A service recognized and honoured

Since the spring of 2007, I was a volunteer at the Edmonton Institution for Women (prison) meeting with an inmate about twice a month as a companion. Due to community circumstances and the fact that my mentee would soon be released from the prison, I retired from this ministry in October, 2018.

‘Towards the margins…”


The example of our founders, our charism and our Rule of Life all urge us to go out to the “peripheries”.

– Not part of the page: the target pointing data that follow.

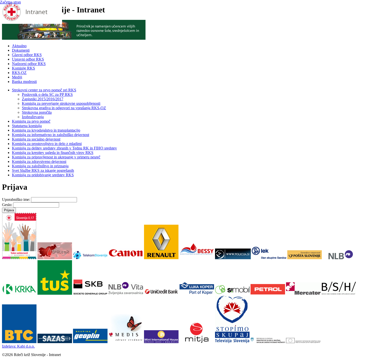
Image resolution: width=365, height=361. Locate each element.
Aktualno (19, 46)
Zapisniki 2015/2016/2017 (42, 99)
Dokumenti (21, 50)
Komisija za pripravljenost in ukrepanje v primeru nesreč (56, 157)
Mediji (17, 77)
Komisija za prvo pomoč (31, 121)
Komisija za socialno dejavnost (36, 139)
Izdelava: (18, 346)
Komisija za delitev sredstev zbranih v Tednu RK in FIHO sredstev (64, 148)
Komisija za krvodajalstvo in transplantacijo (46, 130)
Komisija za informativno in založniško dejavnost (50, 135)
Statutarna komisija (27, 126)
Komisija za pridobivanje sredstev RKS (43, 175)
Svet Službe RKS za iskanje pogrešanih (43, 170)
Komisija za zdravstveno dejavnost (39, 161)
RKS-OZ (19, 73)
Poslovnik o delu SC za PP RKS (47, 94)
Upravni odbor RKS (28, 59)
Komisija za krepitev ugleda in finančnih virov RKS (52, 152)
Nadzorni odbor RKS (29, 64)
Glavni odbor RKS (27, 55)
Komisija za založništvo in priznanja (40, 166)
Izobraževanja (33, 117)
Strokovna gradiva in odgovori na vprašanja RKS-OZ (64, 108)
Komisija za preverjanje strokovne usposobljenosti (61, 103)
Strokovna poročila (37, 112)
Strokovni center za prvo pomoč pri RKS (44, 90)
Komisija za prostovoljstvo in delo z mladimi (47, 144)
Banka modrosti (24, 81)
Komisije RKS (23, 68)
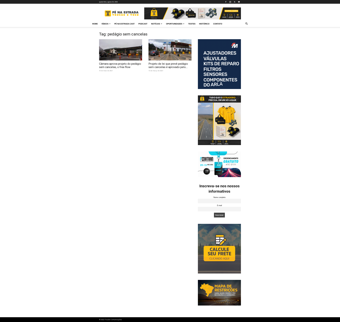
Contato (217, 24)
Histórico (204, 24)
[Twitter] (235, 2)
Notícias (155, 24)
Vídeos (104, 24)
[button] (246, 24)
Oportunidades (174, 24)
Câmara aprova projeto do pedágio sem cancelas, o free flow (120, 65)
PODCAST (142, 24)
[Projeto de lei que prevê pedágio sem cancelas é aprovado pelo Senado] (170, 49)
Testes (191, 24)
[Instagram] (230, 2)
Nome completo (219, 197)
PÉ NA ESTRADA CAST (124, 24)
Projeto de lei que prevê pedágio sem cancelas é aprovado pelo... (168, 65)
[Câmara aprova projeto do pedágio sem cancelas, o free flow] (120, 49)
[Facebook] (226, 2)
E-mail (219, 205)
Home (95, 24)
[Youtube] (239, 2)
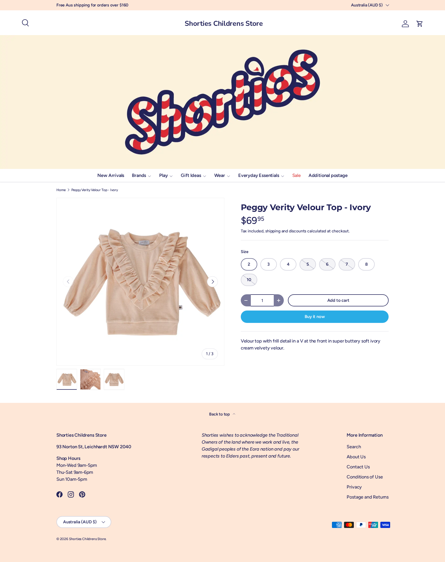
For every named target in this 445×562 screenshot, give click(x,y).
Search (354, 447)
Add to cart (338, 300)
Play (163, 175)
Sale (296, 175)
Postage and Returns (368, 497)
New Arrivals (110, 175)
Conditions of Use (365, 477)
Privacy (354, 487)
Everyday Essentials (258, 175)
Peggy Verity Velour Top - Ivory (94, 190)
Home (61, 190)
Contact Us (358, 467)
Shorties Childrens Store (87, 539)
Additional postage (328, 175)
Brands (139, 175)
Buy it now (314, 316)
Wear (219, 175)
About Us (356, 457)
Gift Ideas (191, 175)
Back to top (220, 414)
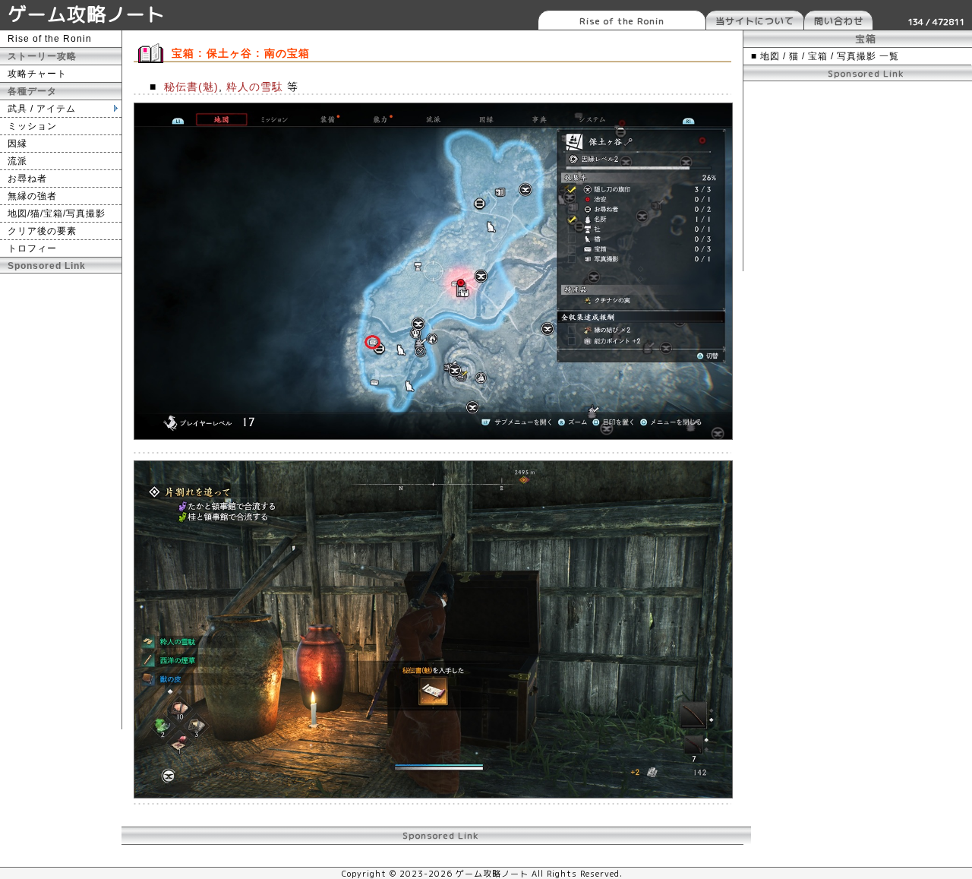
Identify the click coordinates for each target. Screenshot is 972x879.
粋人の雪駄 (254, 87)
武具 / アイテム (42, 108)
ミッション (32, 126)
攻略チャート (37, 73)
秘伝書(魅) (191, 87)
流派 (17, 161)
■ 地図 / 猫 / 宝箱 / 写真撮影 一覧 (825, 56)
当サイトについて (754, 20)
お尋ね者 (27, 178)
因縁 (17, 143)
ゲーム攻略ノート (87, 14)
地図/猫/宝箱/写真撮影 (57, 213)
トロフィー (32, 248)
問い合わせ (838, 20)
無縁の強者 (32, 196)
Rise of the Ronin (621, 20)
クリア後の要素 (42, 231)
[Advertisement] (61, 501)
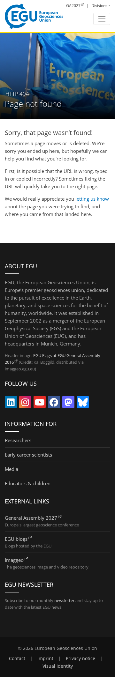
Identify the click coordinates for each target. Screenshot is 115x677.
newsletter (64, 600)
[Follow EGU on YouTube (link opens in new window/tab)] (40, 403)
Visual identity (57, 666)
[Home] (34, 16)
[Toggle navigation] (101, 19)
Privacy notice (80, 658)
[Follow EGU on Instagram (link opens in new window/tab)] (25, 403)
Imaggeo (14, 560)
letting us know (92, 199)
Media (11, 469)
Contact (17, 658)
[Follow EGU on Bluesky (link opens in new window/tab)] (83, 403)
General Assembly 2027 (31, 518)
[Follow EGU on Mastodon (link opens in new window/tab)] (68, 403)
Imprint (45, 658)
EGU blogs (16, 539)
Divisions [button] (99, 5)
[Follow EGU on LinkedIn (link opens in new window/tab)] (11, 403)
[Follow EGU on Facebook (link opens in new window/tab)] (54, 403)
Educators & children (27, 483)
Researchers (18, 440)
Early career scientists (28, 454)
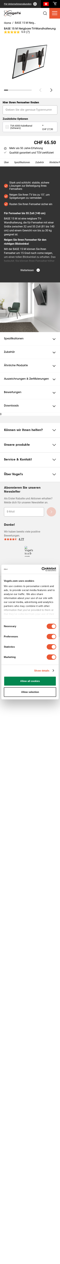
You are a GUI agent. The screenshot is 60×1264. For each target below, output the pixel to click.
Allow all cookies (30, 681)
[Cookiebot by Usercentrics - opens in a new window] (42, 569)
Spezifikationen (22, 162)
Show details (41, 670)
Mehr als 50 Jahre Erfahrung (26, 148)
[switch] (51, 636)
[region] (30, 59)
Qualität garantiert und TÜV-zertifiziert (31, 152)
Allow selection (30, 692)
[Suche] (46, 4)
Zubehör (39, 162)
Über (6, 162)
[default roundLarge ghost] (51, 90)
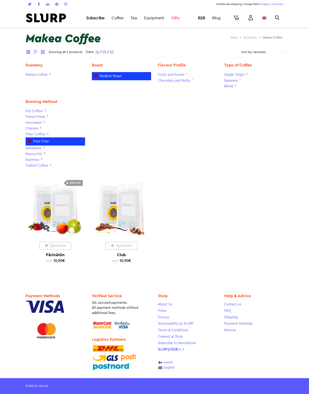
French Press (35, 117)
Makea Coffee (37, 74)
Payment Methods (238, 323)
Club (121, 255)
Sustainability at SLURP (176, 323)
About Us (165, 304)
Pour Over (41, 141)
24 (97, 52)
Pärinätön (55, 255)
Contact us (232, 304)
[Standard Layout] (28, 52)
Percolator (34, 122)
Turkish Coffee (37, 165)
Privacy (163, 317)
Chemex (32, 128)
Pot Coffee (34, 111)
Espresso (231, 80)
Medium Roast (111, 76)
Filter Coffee (35, 134)
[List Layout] (35, 52)
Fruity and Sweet (171, 74)
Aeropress (33, 148)
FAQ (227, 310)
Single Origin (234, 74)
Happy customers (272, 4)
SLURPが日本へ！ (171, 349)
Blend (228, 86)
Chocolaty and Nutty (174, 80)
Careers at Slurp (170, 336)
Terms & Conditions (173, 330)
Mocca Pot (34, 154)
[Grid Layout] (42, 52)
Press (162, 310)
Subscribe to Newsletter (177, 343)
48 (104, 52)
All (112, 52)
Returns (230, 330)
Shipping (231, 317)
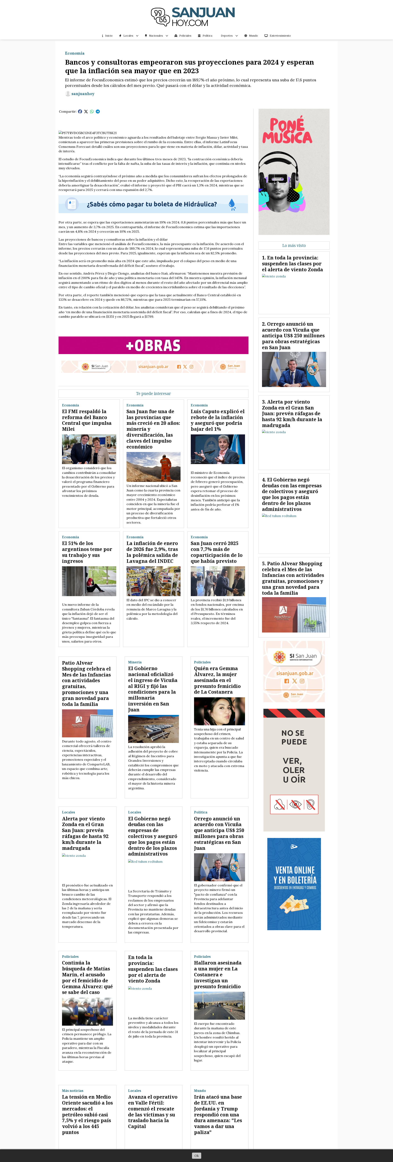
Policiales (185, 35)
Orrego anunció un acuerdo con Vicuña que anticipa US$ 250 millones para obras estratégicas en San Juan (219, 833)
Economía (75, 53)
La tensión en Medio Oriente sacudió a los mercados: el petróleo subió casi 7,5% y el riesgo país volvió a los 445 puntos (87, 1114)
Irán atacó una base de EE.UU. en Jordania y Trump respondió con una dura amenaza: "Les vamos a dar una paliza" (218, 1114)
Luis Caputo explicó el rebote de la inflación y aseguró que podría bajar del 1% (218, 420)
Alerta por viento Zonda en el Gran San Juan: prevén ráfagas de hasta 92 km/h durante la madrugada (85, 833)
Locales (128, 35)
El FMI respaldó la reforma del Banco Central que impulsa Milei (87, 420)
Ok (196, 1156)
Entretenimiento (280, 35)
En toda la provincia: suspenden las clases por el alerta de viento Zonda (153, 969)
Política (207, 35)
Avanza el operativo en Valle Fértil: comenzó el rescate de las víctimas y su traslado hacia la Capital (152, 1111)
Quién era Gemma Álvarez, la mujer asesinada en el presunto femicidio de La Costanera (217, 680)
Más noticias (72, 1090)
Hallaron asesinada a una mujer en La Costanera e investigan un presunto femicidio (218, 974)
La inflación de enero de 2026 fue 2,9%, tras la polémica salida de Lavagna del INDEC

An invitation to move out of ourselves.

The Volunteer Coordinator at the prison invited me to attend the Volunteer Recognition Night on April 17, 2019, for one last time. I was called up to the podium and asked to say a few words about my experience as a volunteer: “When I first heard about this prison ministry I felt called to respond. I mentored ten women over a period of 11 ½ years. I enjoyed our time together, whether we played games or just talked. I know it was good for me and I hope it was also helpful to these ladies. I felt privileged coming tonight and I thank you.”

The blanket is given to honor persons who have contributed.


Then I was singled out for a very special gift. I was given a Star Blanket made by some of the aboriginal inmates. Originally the blankets were made to wrap their dead before burial. Later they were given as gifts at weddings, and now they are given to honour persons who have contributed to the good of the community. I was very surprised by this honour and grateful for this beautiful blanket.




“Each time you did this to one of the least of my brethren, you did it to me” (Mt 25:40)

My experience with each woman was good. I believe our relationships were helpful. They could be listened to by someone who had no authority over them, who did not judge them and could give them some unconditional love. On the other hand, they in their own way also ministered to me. When I could see how they forgave themselves and moved forward towards a new life, I was challenged to let go of past hurts and to forgive myself and move on too. I also had the opportunity to practice non-judgmental listening and unconditional love. I regretted leaving this ministry but I felt it was time to do so given my other responsibilities in the community.